Moreover, patients who suffer medical device injuries are already insured for their medical and other monetary losses from product-related injuries. Even if some patients need supplemental coverage, they surely would not willingly, let alone rationally, turn to tort liability to supply it. “Tort insurance” imposes exorbitant overhead costs – far greater than the cost for comparable coverage from public or private insurers – amounting to a dollar or more charge on every dollar recovered (before subrogation deduction).Footnote 28 Nor would risk-averse individuals, in need of insurance, willingly pay for taking the wildly variable chance of winning a lawsuit to cover pressing medical needs (for example, ICU stays for COVID-19 patients), with recovery depending not only on the fact of medical and other monetary loss (which alone suffices for true insurance) but also predominantly on the lucky alignment of such unlikely litigation contingencies as tortiously (as opposed to non-tortiously) caused injury, solvent tortfeasor, and net expected damages high enough for a competent plaintiff-lawyer to profit from taking the case.Footnote 29 Any suggestion that patients might willingly buy tort insurance coverage of nonmonetary loss is refuted by evidence showing that despite the annual expenditure of trillions on premiums and taxes worldwide for public and private insurance, no insurer provides such coverage.
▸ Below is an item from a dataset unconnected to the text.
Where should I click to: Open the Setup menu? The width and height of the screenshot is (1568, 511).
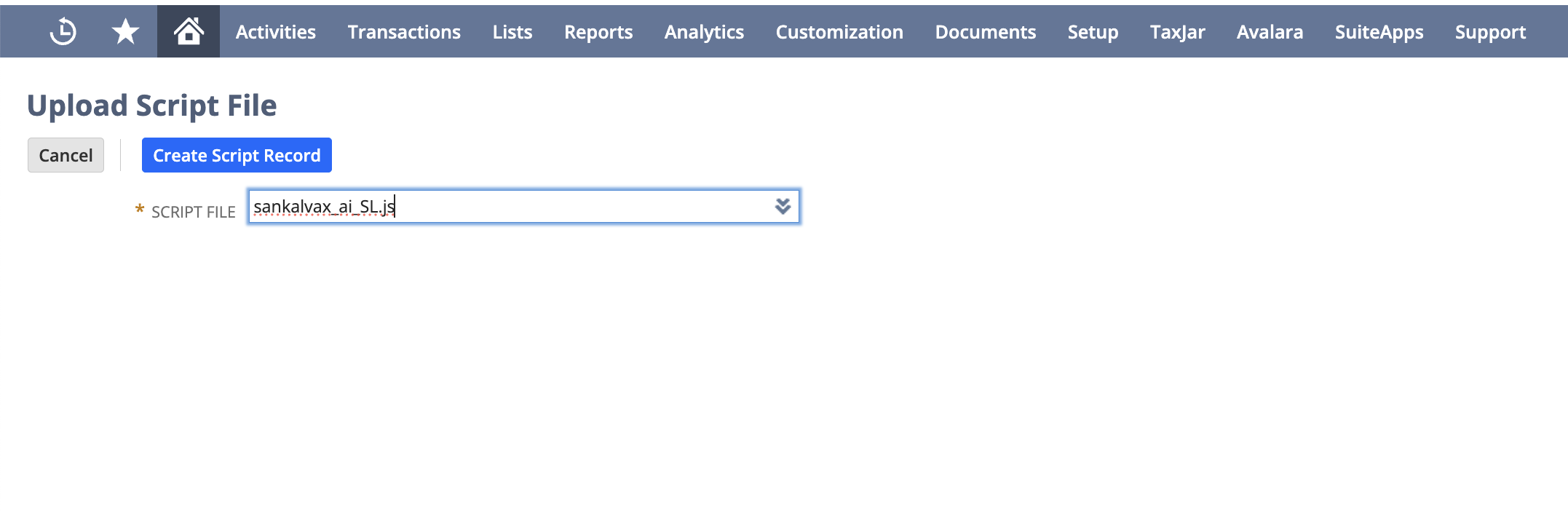click(x=1093, y=32)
The reason is simple: no one is willing to pay for it.Footnote 30 On top of all of that, tort liability imposes a grossly regressive “premium” tax for coverage of risk in the price of standardized products such as medical devices. While all patients (and other consumers) pay the same premium charge in the product price, tort recoveries greatly vary according to plaintiffs’ relative wealth. This alone is sufficient to justify characterizing “tort insurance” “insurance fraud.”
20.4 Conclusion
In closing, we note several possible refinements of the proposed system for correcting the market to further strengthen insurers’ regulatory power. First, to increase operating efficiency, the system might make use of non-judicial administrative tariffs rather than judicially enforced strict manufacturer liability damage awards. Earmarking recoveries (or tariff levies) for deposit in Social Security rather than the Treasury might provide true insurance value without compromising the objective of eliminating subrogation and exposing insurers to the total monetary costs of product accidents. Finally, the proposed system could well be employed for all FDA-approved medical goods, pharmaceuticals as well as devices.